AI agents and legacy desktop apps: what the accessibility tree actually returns.
People who have not shipped a desktop agent assume the accessibility tree is empty on anything older than 2020. It is not. On macOS the AX API is from 2002 and most software that ran on a Mac since then registers at least a partial tree. The failure mode worth your time is the one OS error code that overloads three meanings, and the small disambiguation pattern that tells them apart.
Direct answer (verified 2026-05-08)
Yes, an accessibility-tree AI agent can drive a lot of legacy desktop apps on macOS. Most software shipped after Mac OS X 10.2 registers an AX tree, including Carbon and older AppKit apps. The ones that do not (Qt without the AT-SPI bridge, Tk and Tcl apps, OpenGL or Metal canvases, ancient Carbon dialog boxes) all return AXError.cannotComplete from every call, which is also what you get back when the user revoked accessibility permission or the macOS 26 TCC cache went stale. A useful agent disambiguates by re-running the same AX call against a control app like Finder before deciding whether to fall back to vision or ask the user for permission. The Fazm code path that ships this is in Desktop/Sources/AppState.swift.

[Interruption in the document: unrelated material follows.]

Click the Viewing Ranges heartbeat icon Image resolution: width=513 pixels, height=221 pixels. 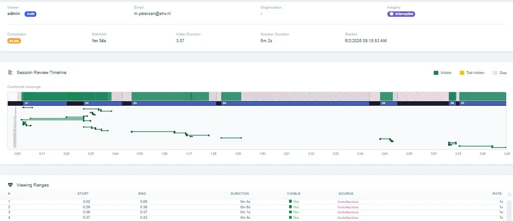click(x=10, y=185)
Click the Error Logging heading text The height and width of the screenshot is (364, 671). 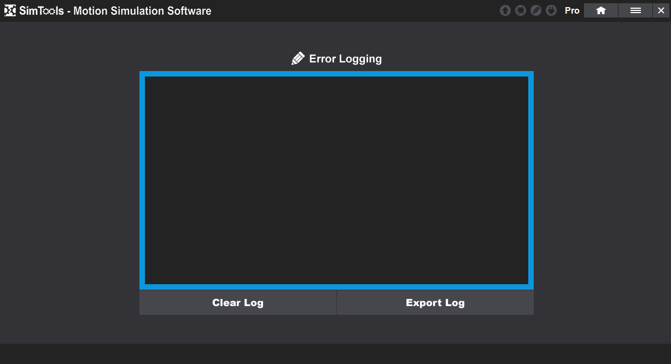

Why "legacy" is the wrong axis
"Legacy desktop app" usually means "old enough to have no REST API." That tells you almost nothing about whether an accessibility-tree agent can drive it. The thing that actually predicts AX coverage is the UI toolkit the app was built on, not the year it shipped.
A Cocoa app from 2010 that uses standard NSButton, NSTextField, and NSTableView controls will hand back a clean AX tree to a modern agent in 2026. A 2024 Electron app shipped by a YC company will hand back a flat sea of AXGroup nodes that the agent cannot dispatch on. The first is "legacy" by industry vocabulary, the second is "modern," and the AX picture is the opposite of what those labels imply.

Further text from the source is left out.